━━━━━ SUPPLIED ENTRIES ━━━━━
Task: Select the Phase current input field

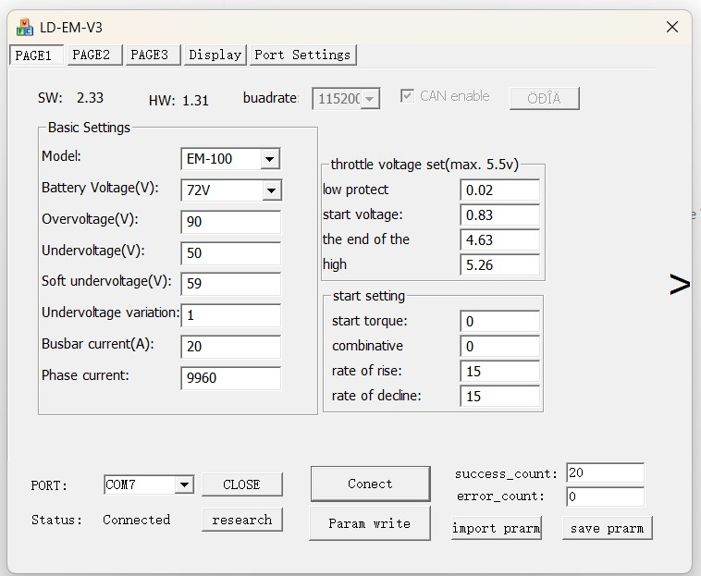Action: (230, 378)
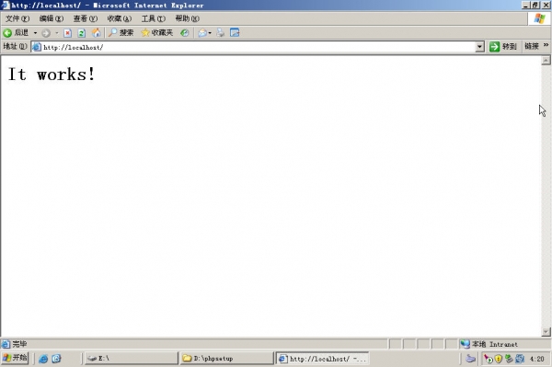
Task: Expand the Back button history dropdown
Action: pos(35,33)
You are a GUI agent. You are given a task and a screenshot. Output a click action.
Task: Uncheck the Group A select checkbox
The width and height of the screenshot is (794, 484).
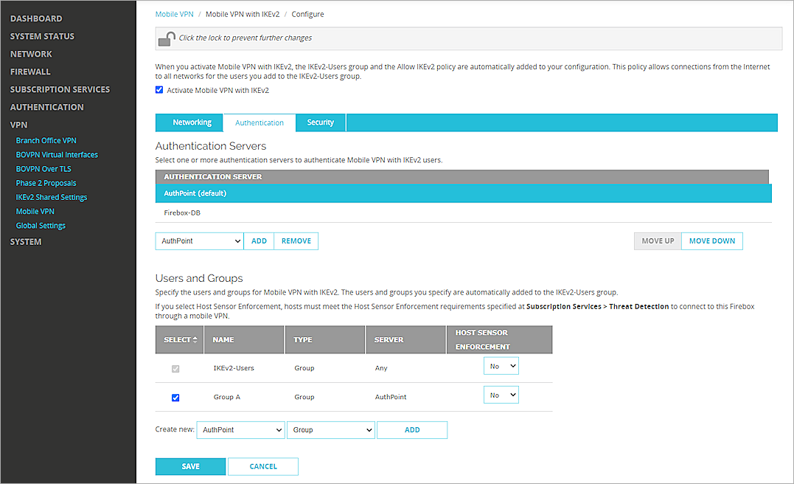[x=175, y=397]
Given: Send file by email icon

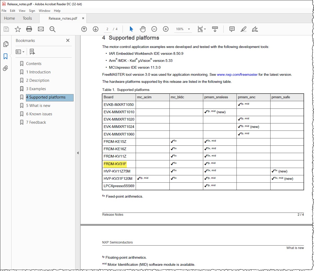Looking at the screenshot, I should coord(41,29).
━━━━━
### WHAT IS BEING ASKED
Reproduce these records line for line, leaving out the pictures.

### ANSWER TO THE EXERCISE
Task: Select the Phase current input field

Action: (230, 378)
Task: Expand the Back button history dropdown
Action: pos(35,33)
You are a GUI agent. You are given a task and a screenshot. Output a click action.
Task: Uncheck the Group A select checkbox
The width and height of the screenshot is (794, 484).
[x=175, y=397]
Given: Send file by email icon

Looking at the screenshot, I should coord(41,29).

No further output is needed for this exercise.